G. Böhm / 17.01.2021

@ Gottfried Meier: Sie haben möglichweise übersehen, daß es in der Provinz noch einige Außenstellen/Niederlassungen/Departments gibt! Ganz D-Land ist doch im Wahn, nicht nur im Kriegs-Wahn gegen Sars-Cov-2, sondern faktisch im totalen Bedrohungswahn, alles Leben nebst Demokratie seien bedroht und man stehe vor dem Kipp-Punkt! - Also doch tatsächlich, die TITANIC wird kippen, trotz voller Fahrt voraus.
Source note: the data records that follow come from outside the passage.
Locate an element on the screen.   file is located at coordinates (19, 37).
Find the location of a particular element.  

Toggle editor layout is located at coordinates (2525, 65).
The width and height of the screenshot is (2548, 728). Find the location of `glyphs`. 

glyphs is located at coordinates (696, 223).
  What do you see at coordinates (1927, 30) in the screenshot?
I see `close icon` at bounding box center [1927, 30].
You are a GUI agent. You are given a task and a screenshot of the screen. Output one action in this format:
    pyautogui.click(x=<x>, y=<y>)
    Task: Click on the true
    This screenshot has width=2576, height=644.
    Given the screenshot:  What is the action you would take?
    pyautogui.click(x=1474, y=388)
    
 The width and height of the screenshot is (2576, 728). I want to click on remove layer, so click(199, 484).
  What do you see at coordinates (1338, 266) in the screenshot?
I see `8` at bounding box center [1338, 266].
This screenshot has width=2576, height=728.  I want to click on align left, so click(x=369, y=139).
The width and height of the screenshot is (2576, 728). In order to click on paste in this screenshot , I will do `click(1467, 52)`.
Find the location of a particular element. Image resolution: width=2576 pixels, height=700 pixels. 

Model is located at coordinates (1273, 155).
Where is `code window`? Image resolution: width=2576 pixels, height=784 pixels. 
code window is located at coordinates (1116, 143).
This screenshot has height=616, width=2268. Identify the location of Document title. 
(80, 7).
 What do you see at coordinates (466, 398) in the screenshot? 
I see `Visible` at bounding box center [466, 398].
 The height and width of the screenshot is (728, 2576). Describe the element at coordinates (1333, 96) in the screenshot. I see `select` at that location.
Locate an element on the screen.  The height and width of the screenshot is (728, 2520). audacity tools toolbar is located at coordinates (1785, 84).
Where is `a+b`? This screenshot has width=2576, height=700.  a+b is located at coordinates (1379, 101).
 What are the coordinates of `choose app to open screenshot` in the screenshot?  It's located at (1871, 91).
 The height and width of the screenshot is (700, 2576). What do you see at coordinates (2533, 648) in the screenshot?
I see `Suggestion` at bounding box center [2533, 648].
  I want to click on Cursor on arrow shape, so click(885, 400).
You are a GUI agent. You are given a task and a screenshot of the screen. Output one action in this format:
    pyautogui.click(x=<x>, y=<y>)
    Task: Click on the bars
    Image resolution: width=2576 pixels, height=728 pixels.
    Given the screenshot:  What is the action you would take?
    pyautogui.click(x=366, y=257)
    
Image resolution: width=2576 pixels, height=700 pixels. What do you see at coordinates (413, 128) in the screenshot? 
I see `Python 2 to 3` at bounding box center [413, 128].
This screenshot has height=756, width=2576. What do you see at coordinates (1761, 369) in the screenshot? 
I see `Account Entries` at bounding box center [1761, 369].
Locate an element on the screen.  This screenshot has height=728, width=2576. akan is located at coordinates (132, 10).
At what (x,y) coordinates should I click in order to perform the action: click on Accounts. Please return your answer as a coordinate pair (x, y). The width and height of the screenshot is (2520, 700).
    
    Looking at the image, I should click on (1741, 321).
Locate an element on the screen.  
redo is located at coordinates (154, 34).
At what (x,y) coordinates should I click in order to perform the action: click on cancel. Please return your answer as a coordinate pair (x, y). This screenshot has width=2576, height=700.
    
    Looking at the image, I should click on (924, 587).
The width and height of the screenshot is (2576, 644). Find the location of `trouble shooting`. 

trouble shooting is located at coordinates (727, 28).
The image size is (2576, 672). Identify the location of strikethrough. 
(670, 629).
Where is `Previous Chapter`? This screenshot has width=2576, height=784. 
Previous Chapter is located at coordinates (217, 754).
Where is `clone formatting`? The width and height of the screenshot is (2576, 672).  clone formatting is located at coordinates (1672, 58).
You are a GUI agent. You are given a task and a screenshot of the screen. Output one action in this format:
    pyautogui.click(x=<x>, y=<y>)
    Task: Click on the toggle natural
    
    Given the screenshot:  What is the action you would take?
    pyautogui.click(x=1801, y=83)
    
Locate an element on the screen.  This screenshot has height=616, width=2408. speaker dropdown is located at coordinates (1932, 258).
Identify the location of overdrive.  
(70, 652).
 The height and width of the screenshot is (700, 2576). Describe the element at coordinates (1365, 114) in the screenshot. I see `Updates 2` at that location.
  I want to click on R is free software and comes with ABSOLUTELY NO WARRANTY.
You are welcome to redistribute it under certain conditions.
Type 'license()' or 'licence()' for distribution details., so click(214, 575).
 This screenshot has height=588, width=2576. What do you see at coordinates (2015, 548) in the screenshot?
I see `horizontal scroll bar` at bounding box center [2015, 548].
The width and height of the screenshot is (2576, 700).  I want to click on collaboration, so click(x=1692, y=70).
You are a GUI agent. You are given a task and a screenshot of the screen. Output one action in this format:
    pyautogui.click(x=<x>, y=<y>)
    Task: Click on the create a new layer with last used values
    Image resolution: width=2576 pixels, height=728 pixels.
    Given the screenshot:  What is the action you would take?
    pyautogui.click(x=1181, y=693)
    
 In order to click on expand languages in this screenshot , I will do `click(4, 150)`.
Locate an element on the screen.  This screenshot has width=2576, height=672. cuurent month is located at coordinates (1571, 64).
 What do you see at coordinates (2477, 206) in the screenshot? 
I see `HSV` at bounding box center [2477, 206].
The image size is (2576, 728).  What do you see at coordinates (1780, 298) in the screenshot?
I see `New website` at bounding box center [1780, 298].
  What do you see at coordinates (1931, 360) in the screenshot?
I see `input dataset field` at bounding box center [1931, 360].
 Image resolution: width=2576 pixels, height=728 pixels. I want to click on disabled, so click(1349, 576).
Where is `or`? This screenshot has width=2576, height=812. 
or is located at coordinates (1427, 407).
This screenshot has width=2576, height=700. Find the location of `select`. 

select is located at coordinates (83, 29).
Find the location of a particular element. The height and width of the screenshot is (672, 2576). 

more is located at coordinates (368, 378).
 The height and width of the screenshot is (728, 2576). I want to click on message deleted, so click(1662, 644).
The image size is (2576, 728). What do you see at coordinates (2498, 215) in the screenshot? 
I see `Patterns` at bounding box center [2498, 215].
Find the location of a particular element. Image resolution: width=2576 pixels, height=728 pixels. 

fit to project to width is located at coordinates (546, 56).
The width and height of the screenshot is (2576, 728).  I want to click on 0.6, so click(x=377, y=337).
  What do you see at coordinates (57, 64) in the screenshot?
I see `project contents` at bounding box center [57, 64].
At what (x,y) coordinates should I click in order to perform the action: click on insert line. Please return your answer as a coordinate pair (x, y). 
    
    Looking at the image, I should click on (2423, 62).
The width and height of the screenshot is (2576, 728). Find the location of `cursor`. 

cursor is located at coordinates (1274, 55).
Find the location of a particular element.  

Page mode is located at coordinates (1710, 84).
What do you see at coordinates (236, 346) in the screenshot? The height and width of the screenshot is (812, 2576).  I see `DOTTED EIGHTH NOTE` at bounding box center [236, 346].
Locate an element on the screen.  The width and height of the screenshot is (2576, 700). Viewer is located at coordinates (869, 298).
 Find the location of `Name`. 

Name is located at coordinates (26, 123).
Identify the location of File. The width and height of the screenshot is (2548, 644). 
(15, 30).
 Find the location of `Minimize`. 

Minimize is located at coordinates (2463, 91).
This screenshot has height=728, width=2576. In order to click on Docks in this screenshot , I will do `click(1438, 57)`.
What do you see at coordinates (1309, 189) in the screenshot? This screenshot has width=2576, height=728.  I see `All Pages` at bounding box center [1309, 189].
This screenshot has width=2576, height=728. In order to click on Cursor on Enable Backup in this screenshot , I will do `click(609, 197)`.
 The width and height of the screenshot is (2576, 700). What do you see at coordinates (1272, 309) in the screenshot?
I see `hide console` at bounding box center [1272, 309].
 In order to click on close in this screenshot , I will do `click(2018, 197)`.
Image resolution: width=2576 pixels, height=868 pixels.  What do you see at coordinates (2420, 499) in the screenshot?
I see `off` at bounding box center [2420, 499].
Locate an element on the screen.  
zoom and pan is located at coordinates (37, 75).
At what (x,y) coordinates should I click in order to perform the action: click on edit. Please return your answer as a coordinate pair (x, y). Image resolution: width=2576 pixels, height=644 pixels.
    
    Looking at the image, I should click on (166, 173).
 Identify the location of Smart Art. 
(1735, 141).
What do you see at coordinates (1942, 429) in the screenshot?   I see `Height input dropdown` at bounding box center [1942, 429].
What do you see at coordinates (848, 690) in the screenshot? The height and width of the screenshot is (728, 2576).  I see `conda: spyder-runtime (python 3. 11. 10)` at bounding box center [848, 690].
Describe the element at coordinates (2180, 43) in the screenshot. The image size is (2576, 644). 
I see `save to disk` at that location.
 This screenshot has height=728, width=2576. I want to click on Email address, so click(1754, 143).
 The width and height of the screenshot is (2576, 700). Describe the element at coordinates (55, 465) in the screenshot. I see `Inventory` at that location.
Karl-Heinz Faller / 17.01.2021

Ab sofort ist es in Fleischereien verboten, Rindfleisch zu verlangen, es ist die Bezeichnung “Fleisch” zu verwenden. Die Betonung “Rind” diskriminiert Schwein, Lamm und Geflügel. Im Restaurant ist die korrekte Bezeichnung “Wein”, die Betonung auf “Rot” oder “Weiß” ist diskriminierend und daher zu unterlassen. Ähnliches für Brot, bei Kohl gibt es generell Kohl ohne diskriminierendes “Weiß” oder “Rot”.

P. Wedder / 17.01.2021

Die Berliner wollen jetzt auch eine Quote für den öffentlichen Dienst, die Menschen mit Migrationshintergrund fördern soll. Wie dieser Migrationshintergrund definiert wird, weiß ich nicht. Allerdings erklärte mir vor ca 10 Jahren jemand aus der Berliner Verwaltung, dass es sich nicht um beliebige Staatsangehörigkeiten handeln würde, sondern lediglich die türkische und arabischen Staatsangehörigkeiten damit gemeint sein. Wenn die Definition alle Staatsangehörigkeiten meint, wird der Migrations-Schlüssel dann auch runtergebrochen auf die jeweilige, so dass entsprechend dem Bevölkerungsanteil eingestellt wird?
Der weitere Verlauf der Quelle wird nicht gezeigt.